More conservative system
Smart Ideas grants offer up to NZ$1 million over two or three years. The larger Research Programmes stream has not been given caps, but both programmes suffered small cuts in total funding in the 2025-27 Endeavour Fund investment plan published on 2 July.
Greg Bodeker, director of the private research firm Bodeker Scientific, said he believed the changes would be “bad for New Zealand”.
His firm has been allocated two application slots due to its past success, and it currently holds a Smart Ideas grant. But he said that the changes would make application slots “precious” and would cause institutions to overlook early career researchers. Institutions will “back proposals which have a higher chance of success, and they are more likely to be led by seasoned principal investigators”. This would be despite Smart Ideas being aimed at innovative ideas with commercial potential.

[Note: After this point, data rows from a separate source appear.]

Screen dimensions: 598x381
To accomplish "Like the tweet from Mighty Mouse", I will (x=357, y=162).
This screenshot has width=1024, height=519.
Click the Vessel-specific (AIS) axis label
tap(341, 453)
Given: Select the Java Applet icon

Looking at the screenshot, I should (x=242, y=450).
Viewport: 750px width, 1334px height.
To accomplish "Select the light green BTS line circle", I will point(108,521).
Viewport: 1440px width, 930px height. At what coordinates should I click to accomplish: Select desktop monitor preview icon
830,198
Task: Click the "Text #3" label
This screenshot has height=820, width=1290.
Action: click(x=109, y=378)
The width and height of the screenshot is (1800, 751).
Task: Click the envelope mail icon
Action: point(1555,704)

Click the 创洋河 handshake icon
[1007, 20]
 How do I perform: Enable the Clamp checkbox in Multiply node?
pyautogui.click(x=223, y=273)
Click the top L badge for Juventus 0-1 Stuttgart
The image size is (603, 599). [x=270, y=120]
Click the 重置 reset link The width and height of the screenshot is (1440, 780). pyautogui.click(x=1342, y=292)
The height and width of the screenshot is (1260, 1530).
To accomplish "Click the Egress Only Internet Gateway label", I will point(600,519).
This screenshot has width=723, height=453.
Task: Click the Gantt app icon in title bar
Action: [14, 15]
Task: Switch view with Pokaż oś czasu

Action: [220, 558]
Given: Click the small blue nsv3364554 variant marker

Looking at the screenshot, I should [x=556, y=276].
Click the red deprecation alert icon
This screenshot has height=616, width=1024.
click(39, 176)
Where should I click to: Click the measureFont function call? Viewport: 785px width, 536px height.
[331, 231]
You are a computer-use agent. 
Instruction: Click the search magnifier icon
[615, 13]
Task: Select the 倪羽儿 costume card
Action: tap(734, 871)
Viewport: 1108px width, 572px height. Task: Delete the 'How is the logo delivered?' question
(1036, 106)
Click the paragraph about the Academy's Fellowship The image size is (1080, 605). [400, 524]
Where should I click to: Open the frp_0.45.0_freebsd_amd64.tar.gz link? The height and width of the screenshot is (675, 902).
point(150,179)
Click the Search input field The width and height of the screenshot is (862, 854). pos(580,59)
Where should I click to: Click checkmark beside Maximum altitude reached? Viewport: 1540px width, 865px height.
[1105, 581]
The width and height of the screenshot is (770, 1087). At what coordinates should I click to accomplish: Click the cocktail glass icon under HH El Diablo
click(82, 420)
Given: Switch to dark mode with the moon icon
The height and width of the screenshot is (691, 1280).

“I suspect it’s going to result in a more conservative science system and a more risk-averse science system.”
Bodeker said there might also be unexpected consequences where researchers sought to attach themselves to other projects to circumvent the cap system. In some cases that could be a benefit to collaboration, he said.
“I certainly don’t blame the ministry. The government has cut their operational funding and their science funding.”
New investment signals
The new system will be reviewed after a year, an online information session on 11 July was told.
In the session, officials from the ministry fielded questions from the sector. Alan Coulson, manager of contestable investments, agreed that the new round of Endeavour would be more focused on commercialisation of research.
“Clearly you’ll have seen the new investment signals. It does put more of a focus on commercialisation. That’s the focus that the incoming minister has wanted.”
Danette Olsen, the ministry’s general manager for science system investment and performance, said the impact of the caps on early career researchers would be assessed. “If there is significant drop-off and we have concerns about that, we always have the potential to add early career criteria.”
She said the assessment would also look at whether the caps on Smart Ideas grants push more applications into the fund’s Research Programmes stream. “We are aware that could be a potential consequence for setting a cap,” she said. A cap could also be brought in on Research Programmes, but there would be a consultation first.
Olsen said that a change in the wording around the application of the Vision Mātauranga policy, which encourages research that includes Māori knowledge, was “just editorial”.
“I don’t think there’s a shift away from [a focus on] people,” she said.
Baisden said that the sector saw the new wording as “falling back to the outdated 2008” policy, which would create pressure on researchers to engage in consultation that might be “neither useful nor properly supported financially”. This would have an impact on the Māori groups and researchers who were expected to take part.
Several questions in the session were about the fairness of the way caps were set and applied.
Coulson told the session that the cap allocations had been set by taking the average number of contracts won by an organisation over the past three years and applying an undisclosed “multiplier” to come up with a number. He said the formula would not be released because “we retain the right to change that year on year”.